**Task item:**
Retype the passage of Kristine's story below, starting with "Kristine was just" and going on through "her to 10ThousandWindows.".

Text under study Start Marker

Kristine was just a few weeks away from finishing high school when she was sexually assaulted by a close family member.
As the world spun around her, Kristine* felt shaken to the core. Her life was shattered.
Fearing further abuse, Kristine left home and sought refuge in a local women’s shelter. As questions about her future rolled through her mind, she felt hopeless.
What if she couldn’t heal from the trauma of the assault? Would that hold her back from getting a good job? Without a career, how would she ever be able to support her younger sister’s schooling and her mom’s medical bills?
A Glimmer of Hope
Kristine felt a glimmer of hope when a social worker introduced her to 10ThousandWindows.
“Little did I know that decision would open a lot of opportunities for me.”
Like all 10ThousandWindows survivors, Kristine started in the workplace skills program and worked with her Career Counselor to craft a plan for her future. Her counselor saw her aptitude for learning and her dream of gaining a college education and suggested she take college entrance exams.
Kristine thought about it and decided to go for it. She wanted to be trained to support other women who faced challenges just like she had.
“I realized that I have an innate passion for helping other people,” she said.
When Kristine received the results of her entrance exam, she was thrilled to see she had passed and was accepted into a social work program at her local university.
The Start of a New Life
Kristine’s first year of college was challenging, but the skills she learned at 10ThousandWindows helped her navigate a new learning environment.
“I applied the time management insights I learned from the soft-skills training on how to go about my exams,” she said.
Over the next four years as she pursued her college degree, Kristine often drew on the support of 10ThousandWindows staff and the workplace skills she learned.
It paid off.
In May this year, Kristine graduated at the top of her class with a Bachelor’s Degree in Social Work.

During the years it took her to gain her degree, one moment stands out for Kristine with particular poignancy. One day during her social work practicum earlier this year, Kristine drafted client case studies and remembered vividly the time not so long ago where she had been the client talking about the future with her own social worker. Then, she found it impossible to believe her life could turn out differently.
“All these people who supported me throughout my journey gave me strength. It helped me to cope with my struggles and persevere in college,” she said.
Now, Kristine intends to pass the board exam for social workers and work for a non-profit organization.
“This is not the end, but just the beginning of my new life. I am happy and thankful for all the people who have helped me reach this point, my 10ThousandWindows family. Without a scholarship from 10ThousandWindows, I cannot imagine what my life would have become.”
Kristine is one of seven 10ThousandWindows survivors to graduate from college so far in 2019. Nineteen other survivors have graduated from high school this year.

Text under study End Marker
Extracted information Start Marker

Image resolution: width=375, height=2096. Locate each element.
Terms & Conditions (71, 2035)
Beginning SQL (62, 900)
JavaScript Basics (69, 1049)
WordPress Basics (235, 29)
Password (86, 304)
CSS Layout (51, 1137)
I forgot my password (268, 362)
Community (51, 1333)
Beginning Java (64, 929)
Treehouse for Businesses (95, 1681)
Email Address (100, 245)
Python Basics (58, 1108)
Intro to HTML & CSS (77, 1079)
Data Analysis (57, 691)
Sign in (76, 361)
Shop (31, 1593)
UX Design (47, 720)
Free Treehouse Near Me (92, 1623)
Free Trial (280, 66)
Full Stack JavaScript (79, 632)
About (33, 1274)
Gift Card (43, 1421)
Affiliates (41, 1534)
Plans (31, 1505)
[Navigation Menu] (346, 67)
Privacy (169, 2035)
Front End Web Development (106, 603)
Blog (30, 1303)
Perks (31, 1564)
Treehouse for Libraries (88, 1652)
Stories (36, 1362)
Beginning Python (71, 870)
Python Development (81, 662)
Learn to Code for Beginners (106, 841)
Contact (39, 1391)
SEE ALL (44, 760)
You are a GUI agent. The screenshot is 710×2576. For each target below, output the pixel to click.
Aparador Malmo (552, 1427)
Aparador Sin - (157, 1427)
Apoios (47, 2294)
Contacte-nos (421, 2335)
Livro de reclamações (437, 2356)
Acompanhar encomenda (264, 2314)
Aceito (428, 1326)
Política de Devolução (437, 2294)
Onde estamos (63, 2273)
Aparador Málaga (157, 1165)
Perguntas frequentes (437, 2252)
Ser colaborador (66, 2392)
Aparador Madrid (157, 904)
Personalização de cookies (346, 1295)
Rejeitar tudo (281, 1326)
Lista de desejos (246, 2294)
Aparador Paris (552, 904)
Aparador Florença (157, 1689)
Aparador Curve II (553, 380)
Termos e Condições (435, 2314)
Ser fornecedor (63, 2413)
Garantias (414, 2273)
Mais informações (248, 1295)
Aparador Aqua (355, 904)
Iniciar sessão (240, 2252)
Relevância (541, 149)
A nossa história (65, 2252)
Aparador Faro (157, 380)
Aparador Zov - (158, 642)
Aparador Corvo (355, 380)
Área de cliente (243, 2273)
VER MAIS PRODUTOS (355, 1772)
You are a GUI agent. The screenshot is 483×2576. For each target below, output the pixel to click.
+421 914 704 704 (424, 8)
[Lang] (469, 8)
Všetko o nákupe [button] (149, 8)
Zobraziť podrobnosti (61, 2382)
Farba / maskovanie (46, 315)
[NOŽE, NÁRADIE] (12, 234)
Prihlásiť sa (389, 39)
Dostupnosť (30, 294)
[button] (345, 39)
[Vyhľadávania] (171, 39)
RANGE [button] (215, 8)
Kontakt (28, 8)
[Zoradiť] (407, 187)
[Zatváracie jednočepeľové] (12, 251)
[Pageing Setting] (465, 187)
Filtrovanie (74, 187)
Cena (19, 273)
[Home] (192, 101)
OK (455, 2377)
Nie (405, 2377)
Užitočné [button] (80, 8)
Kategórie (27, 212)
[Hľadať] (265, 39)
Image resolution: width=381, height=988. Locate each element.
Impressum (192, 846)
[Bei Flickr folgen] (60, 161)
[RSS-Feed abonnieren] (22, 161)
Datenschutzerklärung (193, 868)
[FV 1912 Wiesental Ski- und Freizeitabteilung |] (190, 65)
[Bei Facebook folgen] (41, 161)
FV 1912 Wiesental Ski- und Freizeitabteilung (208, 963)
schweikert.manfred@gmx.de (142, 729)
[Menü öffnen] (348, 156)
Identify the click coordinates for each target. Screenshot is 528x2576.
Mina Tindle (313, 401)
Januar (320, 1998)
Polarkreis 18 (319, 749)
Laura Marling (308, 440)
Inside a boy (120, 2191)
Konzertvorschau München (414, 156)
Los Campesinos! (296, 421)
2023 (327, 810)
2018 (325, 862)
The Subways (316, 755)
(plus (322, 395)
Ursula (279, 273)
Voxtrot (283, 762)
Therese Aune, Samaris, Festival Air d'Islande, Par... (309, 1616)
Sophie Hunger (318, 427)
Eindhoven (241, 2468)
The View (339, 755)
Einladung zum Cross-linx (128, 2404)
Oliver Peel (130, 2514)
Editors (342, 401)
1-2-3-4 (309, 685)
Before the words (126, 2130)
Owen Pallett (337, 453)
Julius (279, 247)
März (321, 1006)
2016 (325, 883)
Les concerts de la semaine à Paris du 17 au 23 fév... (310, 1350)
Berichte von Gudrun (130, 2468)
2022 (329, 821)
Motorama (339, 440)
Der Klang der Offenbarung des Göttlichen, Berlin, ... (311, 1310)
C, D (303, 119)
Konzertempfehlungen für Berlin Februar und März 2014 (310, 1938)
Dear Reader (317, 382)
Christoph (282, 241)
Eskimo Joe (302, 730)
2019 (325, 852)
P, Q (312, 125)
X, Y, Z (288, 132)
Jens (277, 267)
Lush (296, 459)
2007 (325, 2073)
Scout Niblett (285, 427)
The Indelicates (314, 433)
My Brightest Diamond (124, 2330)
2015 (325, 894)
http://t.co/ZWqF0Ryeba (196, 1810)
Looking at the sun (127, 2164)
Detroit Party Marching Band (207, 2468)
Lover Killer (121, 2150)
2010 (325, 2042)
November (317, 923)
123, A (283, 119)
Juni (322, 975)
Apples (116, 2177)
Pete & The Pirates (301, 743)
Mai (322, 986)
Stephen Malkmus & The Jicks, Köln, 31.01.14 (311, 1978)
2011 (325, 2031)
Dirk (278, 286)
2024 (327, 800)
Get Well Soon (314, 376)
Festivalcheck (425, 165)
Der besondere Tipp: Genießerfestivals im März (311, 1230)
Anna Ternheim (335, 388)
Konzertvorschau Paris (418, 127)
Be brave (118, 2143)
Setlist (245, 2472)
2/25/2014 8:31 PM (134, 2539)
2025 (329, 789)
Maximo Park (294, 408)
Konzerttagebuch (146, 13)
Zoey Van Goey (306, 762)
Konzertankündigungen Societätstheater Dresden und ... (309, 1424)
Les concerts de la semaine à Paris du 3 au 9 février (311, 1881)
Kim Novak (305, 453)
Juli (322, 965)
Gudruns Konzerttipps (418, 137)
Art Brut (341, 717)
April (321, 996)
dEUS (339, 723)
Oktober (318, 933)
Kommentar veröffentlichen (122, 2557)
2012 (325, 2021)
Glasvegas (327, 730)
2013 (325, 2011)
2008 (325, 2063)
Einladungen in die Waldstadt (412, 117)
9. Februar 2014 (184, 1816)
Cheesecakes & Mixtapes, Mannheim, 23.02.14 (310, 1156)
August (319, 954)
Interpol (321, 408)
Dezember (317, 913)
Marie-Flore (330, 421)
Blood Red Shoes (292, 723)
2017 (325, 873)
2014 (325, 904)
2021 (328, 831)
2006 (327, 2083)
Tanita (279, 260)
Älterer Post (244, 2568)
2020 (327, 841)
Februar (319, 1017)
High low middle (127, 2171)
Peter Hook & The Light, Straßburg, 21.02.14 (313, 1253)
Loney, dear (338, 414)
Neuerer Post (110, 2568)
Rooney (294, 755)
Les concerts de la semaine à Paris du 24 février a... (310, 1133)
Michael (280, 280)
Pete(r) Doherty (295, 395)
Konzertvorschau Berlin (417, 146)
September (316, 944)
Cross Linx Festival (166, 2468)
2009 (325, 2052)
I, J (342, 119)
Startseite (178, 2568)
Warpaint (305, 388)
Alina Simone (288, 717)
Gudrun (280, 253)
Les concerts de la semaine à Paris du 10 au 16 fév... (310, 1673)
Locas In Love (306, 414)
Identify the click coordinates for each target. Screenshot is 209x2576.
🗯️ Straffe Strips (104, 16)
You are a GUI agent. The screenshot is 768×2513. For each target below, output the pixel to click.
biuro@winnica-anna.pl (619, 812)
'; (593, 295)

Extracted information End Marker

**Output:**
Kristine was just a few weeks away from finishing high school when she was sexually assaulted by a close family member.
As the world spun around her, Kristine* felt shaken to the core. Her life was shattered.
Fearing further abuse, Kristine left home and sought refuge in a local women’s shelter. As questions about her future rolled through her mind, she felt hopeless.
What if she couldn’t heal from the trauma of the assault? Would that hold her back from getting a good job? Without a career, how would she ever be able to support her younger sister’s schooling and her mom’s medical bills?
A Glimmer of Hope
Kristine felt a glimmer of hope when a social worker introduced her to 10ThousandWindows.